Mr. Sun Cho Lee / Mucka Blucka— (Approximately) Five Paragraphs on a Five Star Song
(one man’s attempt to better understand the music that moves him…)


artist: Keola & Kapono Beamer / Tally Hall
track: Mr. Sun Cho Lee / Mucka Blucka
album: Hawaii’s Keola & Kapono Beamer / Marvin’s Marvelous Mechanical Museum
year: 1975 / 2005
runtime: 3:31 / 1:38
Artists:
Before you start reading, let me point out that these two songs — recorded thirty years apart — have almost nothing in common. Except for some chicken-based noises, they’re dissimilar in every way.
But I like chicken-based music — so here they are, together. At last.
The Beamer Brothers wrote Mr. Sun Cho Lee, a song that’s quite popular in Hawaii, and less so here on the mainland. I heard snippets of it from nearby car radios during an aloha vacation a decade ago, and was sufficiently intrigued by it to track down a copy.
It’s adorable. Basically, it’s about how everybody’s all racist and selfish, but in an entirely overcome-able way. The pidgin English in which the song explains how Mr. Sun Cho Lee, Mr. Conrad Jones, Mr. Kazuo Tanaka, Miss Momi Lomilomi, and Mr. Kamakawiwo’ole all have various possessions or abilities that they don’t want to share.
Tally Hall are … OK, this is too complicated. They’re basically making fun of everything. (Quite well.) I can’t explain them in fewer than a dozen paragraphs, and will probably fail even then, so … never mind.
Flow, Mood and Feel:
Beamer Brothers: island languid.
Tally Hall: clown-suit frenetic.
Grace Notes:
Lee: the brothers’ harmony is impeccable. They’ve clearly been practicing their mesh since age five or so. The champagne cork popping during Miss Lomilomi’s section is nice, and the extra bells and clinks throughout are somehow right on target. But we’re all about the chickens here. So I’ve got to point us at 1:17, when one of the brothers decides to cluck the harmony. Twice.

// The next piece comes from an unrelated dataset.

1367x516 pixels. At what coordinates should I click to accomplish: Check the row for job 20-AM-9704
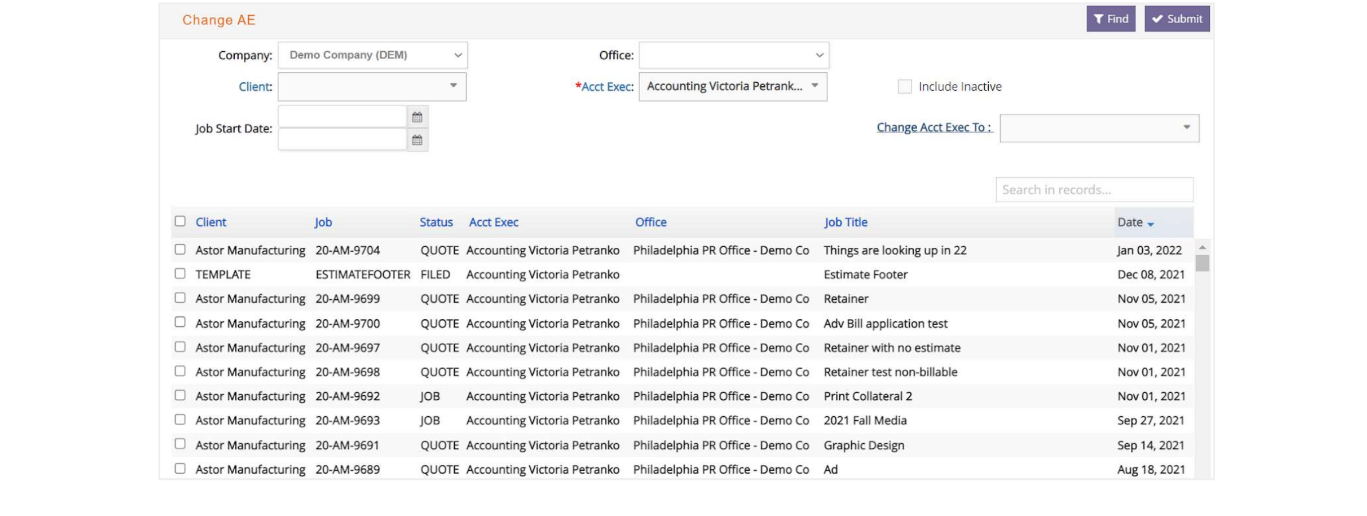click(180, 250)
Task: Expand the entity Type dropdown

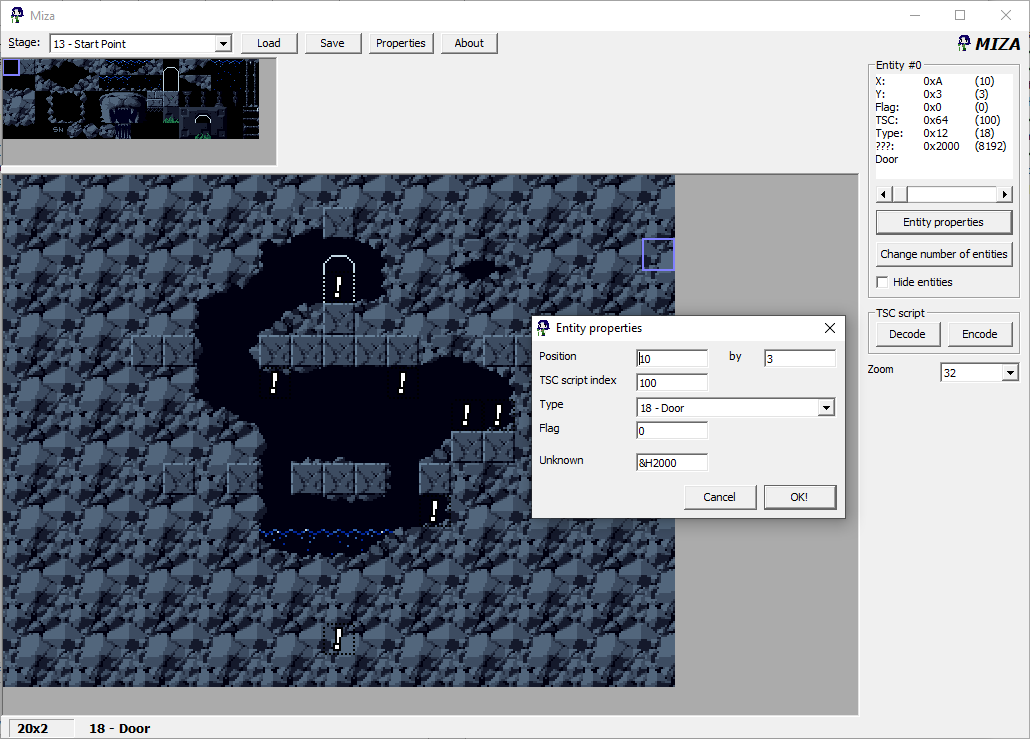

Blucka: Despite it being completely impossible to create anything that sounds like lyrics using only chicken noises, the deranged gentlemen in TH somehow pull it off. (With a few verbal liberties, of course.) Starting at 0:37, the entirely clucked middle verse almost sounds like these chicken-fellows are actually trying to tell you something in English. (Clucklish?) If you can understand it, please forward it to me; the Internets have a running battle as to what the hell it is they’re saying, and I’m not taking a side.
When to listen to these songs:
Beamers: at your Thanksgiving holiday party when your old racist auntie starts going off again, so everyone can come together and lightly judge her by talking about the nuances of a charming little song, rather than just calling her out directly on her ignorance and causing a scene that will result in mashed potatoes on the ceiling, like that time eight years ago when the conversation turned to that young Obama fellow’s chances, and she kept demanding to over-pronounce his middle name.).
Hall: at 3am, driving to the house where you and your fraternity brothers are going to execute your annual prank, with a trunk full of balloons, toilet paper, silly string, a Rube Goldberg machine, and — of course — at least one chicken.